▶ [What you should do]: Read through the listing below, and copy every line where the string "computer" appears.

▶ [Extracted entries]:
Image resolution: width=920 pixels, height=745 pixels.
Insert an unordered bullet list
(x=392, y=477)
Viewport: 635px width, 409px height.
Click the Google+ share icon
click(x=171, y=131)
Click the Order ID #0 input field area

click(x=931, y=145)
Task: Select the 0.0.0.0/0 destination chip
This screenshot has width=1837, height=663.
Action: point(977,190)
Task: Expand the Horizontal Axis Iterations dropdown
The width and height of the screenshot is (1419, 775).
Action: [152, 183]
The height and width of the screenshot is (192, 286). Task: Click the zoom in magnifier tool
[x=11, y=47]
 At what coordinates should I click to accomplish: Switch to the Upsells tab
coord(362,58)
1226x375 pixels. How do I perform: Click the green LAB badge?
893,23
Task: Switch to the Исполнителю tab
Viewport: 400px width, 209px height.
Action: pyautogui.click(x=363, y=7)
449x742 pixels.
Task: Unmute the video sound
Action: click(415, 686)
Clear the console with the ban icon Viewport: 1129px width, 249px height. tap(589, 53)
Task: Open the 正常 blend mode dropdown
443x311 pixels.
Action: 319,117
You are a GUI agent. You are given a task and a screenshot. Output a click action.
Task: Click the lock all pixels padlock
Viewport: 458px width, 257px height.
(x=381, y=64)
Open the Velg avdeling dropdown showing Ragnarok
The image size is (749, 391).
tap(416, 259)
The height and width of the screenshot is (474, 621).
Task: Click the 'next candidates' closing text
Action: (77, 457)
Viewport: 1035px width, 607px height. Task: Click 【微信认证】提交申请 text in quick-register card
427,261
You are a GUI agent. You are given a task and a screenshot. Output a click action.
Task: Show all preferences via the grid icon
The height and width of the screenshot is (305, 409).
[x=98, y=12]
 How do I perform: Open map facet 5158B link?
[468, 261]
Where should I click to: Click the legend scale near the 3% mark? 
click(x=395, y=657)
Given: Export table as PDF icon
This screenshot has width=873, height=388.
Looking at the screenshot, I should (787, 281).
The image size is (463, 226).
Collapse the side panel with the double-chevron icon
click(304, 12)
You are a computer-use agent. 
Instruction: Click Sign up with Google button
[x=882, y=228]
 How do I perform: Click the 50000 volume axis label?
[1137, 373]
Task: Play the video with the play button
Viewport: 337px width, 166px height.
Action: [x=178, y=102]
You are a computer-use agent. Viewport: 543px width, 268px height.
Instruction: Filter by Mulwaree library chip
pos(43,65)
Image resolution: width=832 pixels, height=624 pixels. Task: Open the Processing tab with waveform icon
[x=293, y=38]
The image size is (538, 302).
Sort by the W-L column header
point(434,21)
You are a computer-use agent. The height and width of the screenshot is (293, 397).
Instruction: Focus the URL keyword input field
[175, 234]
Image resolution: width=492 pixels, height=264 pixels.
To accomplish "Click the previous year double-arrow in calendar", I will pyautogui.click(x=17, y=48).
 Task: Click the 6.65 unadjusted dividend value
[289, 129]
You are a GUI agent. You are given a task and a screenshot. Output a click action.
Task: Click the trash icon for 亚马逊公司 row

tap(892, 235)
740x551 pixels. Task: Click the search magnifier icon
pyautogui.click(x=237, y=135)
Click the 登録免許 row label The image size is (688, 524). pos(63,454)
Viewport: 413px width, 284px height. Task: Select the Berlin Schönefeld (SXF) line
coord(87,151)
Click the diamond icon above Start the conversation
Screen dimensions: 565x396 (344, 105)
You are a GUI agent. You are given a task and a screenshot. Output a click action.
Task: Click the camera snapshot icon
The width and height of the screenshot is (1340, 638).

▶ [Your response]:
You are a computer-use agent. 
You are a computer-use agent. Viewport: 543px width, 268px height.
You are a computer-use agent. The height and width of the screenshot is (293, 397).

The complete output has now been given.